14Para a TCT, as unidades terminológicas são poliédricas e podem ser analisadas a partir de três ângulos: linguístico, cognitivo ou comunicativo. Na face linguística, a identificação e descrição e/ou análise dos termos ou de outras unidades especializadas partem do texto produzido por especialistas, pois é no seu contexto de uso real, in vivo, que se estabelece seu valor especializado. Na face cognitiva, diferem-se os conhecimentos especializado e não especializado. Finalmente, na perspectiva da comunicação, identificam-se os diferentes contextos situacionais em que as unidades são utilizadas e, portanto, os aspectos pragmáticos (âmbito, temática, tipo de texto, funções do texto, interlocutores, etc.) que interferem no uso. Logo, os termos relativos à Geografia Cultural nada mais são que as palavras da língua comum inseridas em um contexto científico-informativo que lhes confere valor terminológico. Por exemplo, a palavra lieu pode assumir tantas acepções em outros domínios e na língua comum quantas nos textos da Geografia Cultural. Termo e palavra diferem somente quanto ao ambiente em que ocorrem, e é por essa razão que sempre vai haver semelhanças e fenômenos comuns entre um e outro, como a polissemia.

15Em razão disso, a análise do comportamento dos termos em seus contextos de ocorrência tornou-se um princípio metodológico para a investigação. Deve-se olhar para o todo do ambiente especializado estudado, não apenas para a “materialidade” linguística do texto em questão, muito embora seja dela que se depreendam os candidatos a termo, e também conhecer as convenções do gênero textual, para observar não só o contexto de onde emergem os termos mais frequentes, mas as especificidades de cada área, decisivas na constituição do valor especializado que adquirem essas unidades lexicais (Krieger; Finatto, 2004).

16Levando em consideração a abordagem (con)textual do estudo terminológico, a metodologia da Linguística de Corpus (LC), que “prioriza o modelo de língua que considera três aspectos principais: o desempenho dos falantes, os fatos psicológicos da competência individual juntamente com os fatos sociais da língua como sistema” (Stubbs, 1996), embasa nossa pesquisa.
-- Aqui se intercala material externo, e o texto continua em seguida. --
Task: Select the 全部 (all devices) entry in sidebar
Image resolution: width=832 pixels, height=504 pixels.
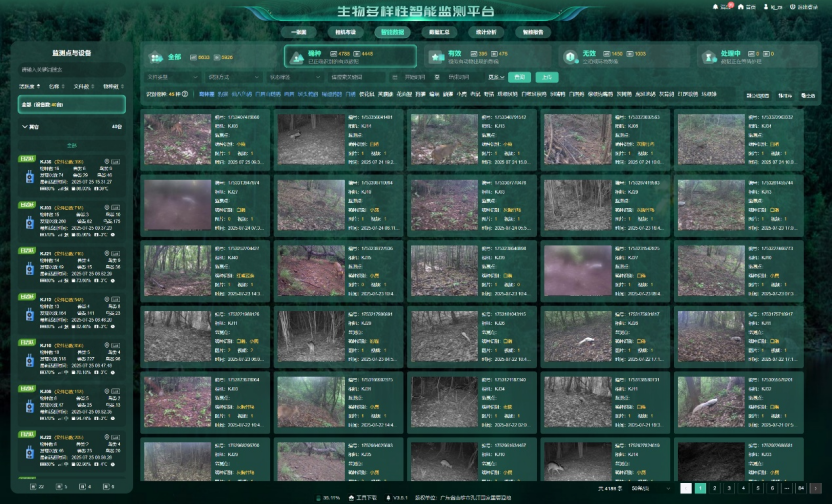Action: (70, 103)
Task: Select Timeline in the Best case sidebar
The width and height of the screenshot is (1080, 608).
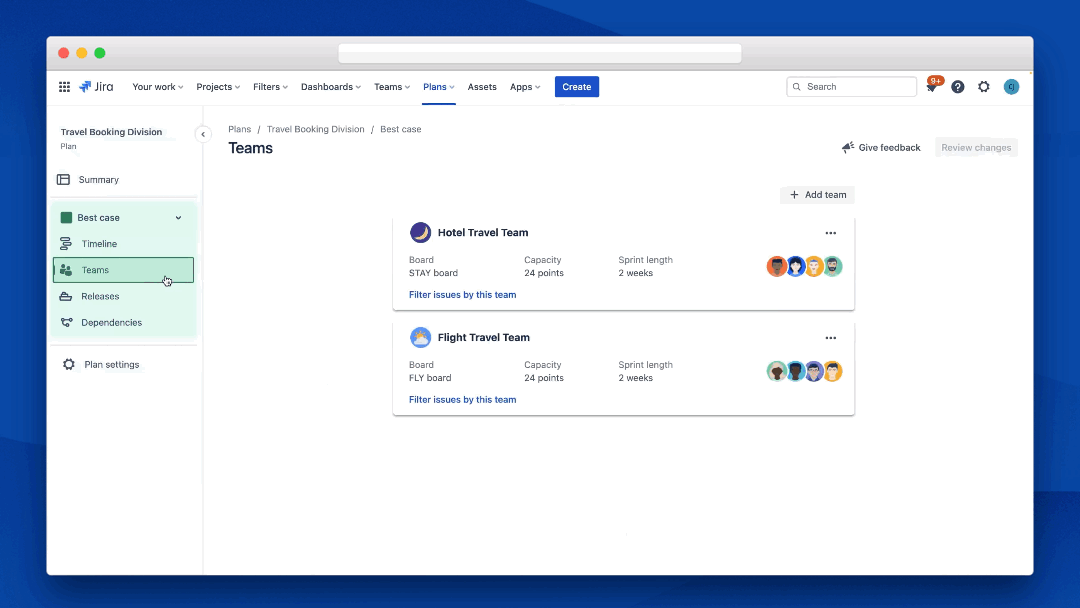Action: 100,243
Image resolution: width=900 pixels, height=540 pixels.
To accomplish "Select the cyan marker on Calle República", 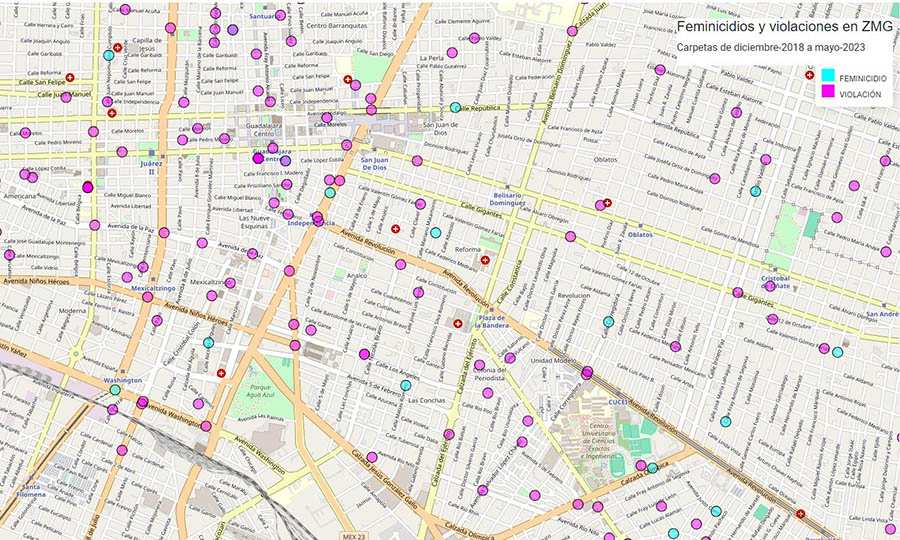I will pos(455,107).
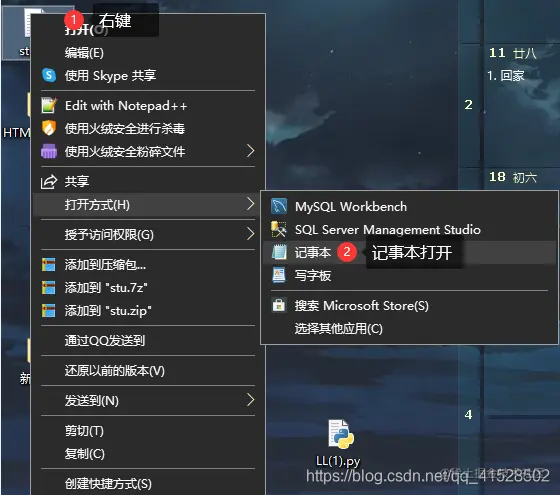Click the Microsoft Store bag icon
This screenshot has height=495, width=560.
279,305
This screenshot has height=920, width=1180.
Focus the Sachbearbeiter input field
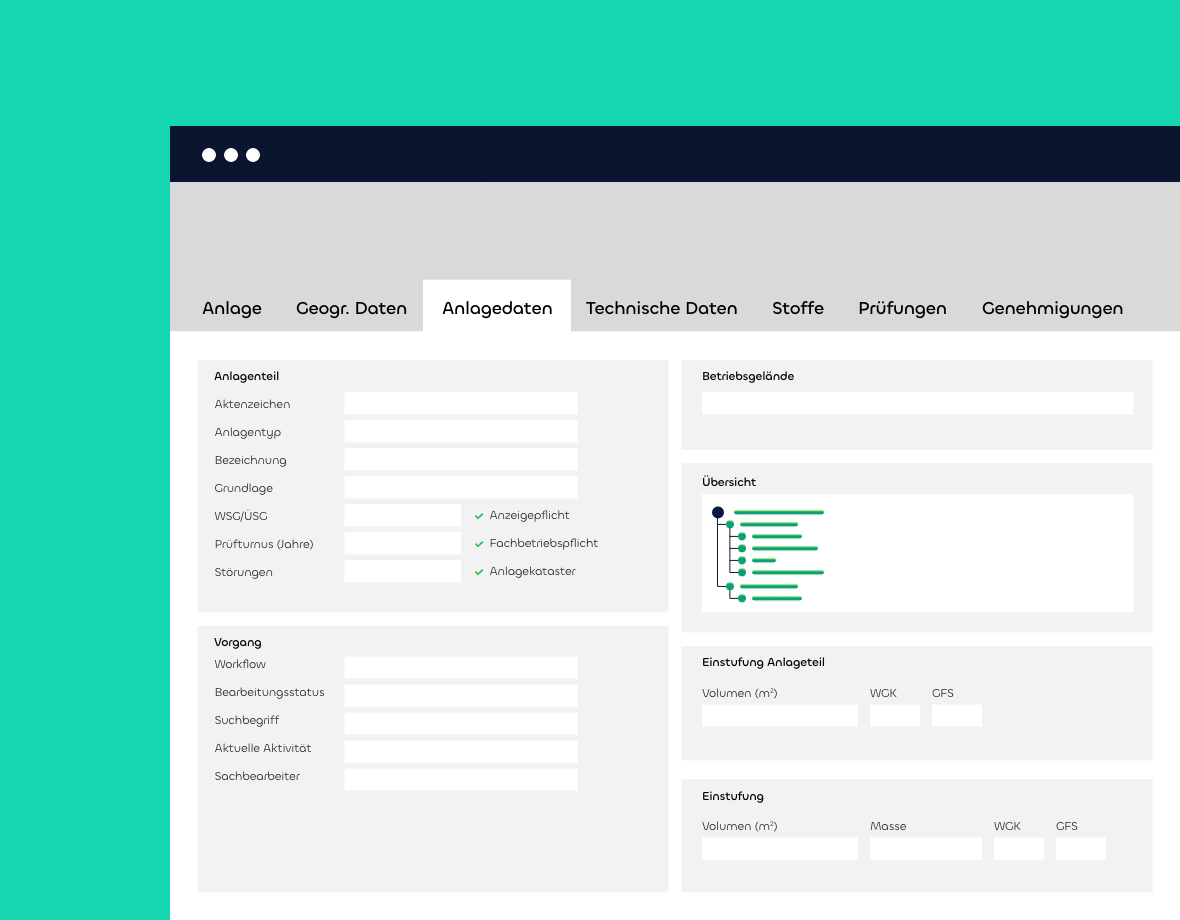click(x=460, y=779)
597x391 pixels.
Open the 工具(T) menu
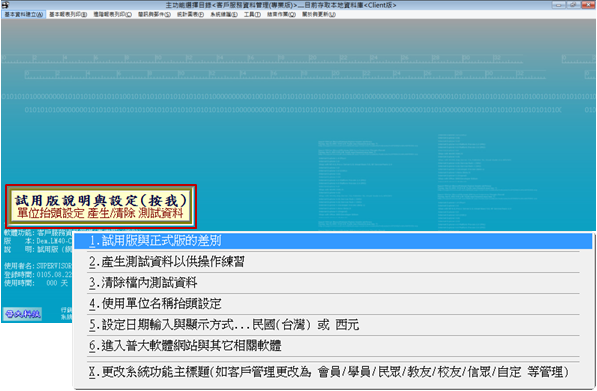point(252,14)
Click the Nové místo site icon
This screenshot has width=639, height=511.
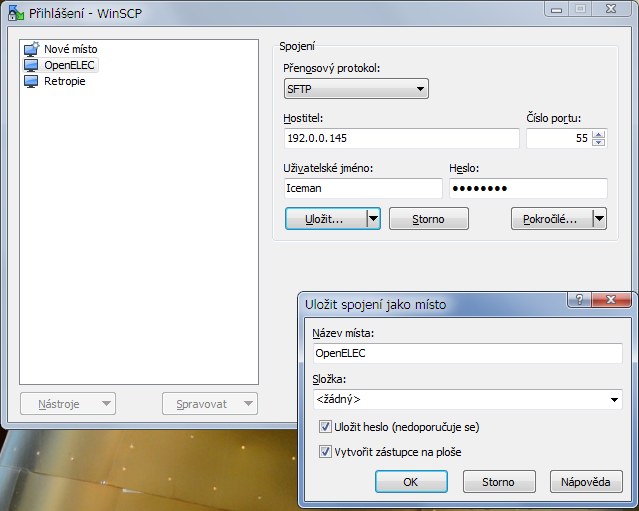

Segundo Berber Sardinha (2000), a LC se ocupa da coleta e exploração de corpora – conjuntos de dados linguísticos textuais coletados para servir para a pesquisa de uma língua ou variedade linguística – e explora a linguagem através de evidências empíricas, extraídas através de coletâneas de textos arquivados e processados por programas informatizados, partindo do princípio de que é no contexto que se configura o significado.

17Dessa forma, para que o corpus desta pesquisa – mesmo sendo um constructo “artificial” – fosse ilustrativo, buscamos compilar textos autênticos, isto é, provenientes de um ambiente em que a linguagem especializada da área fosse abundante e dos quais naturalmente pudessem ser depreendidos os modos de dizer da área. Tal compilação – de onde emerge a linguagem da área de forma natural e abundante – e a consequente constituição do corpus com esses materiais são passos indispensáveis para a realização de um estudo que vise levantar a terminologia de uma área cuja linguagem ainda não foi estudada, como é o caso da Geografia Cultural.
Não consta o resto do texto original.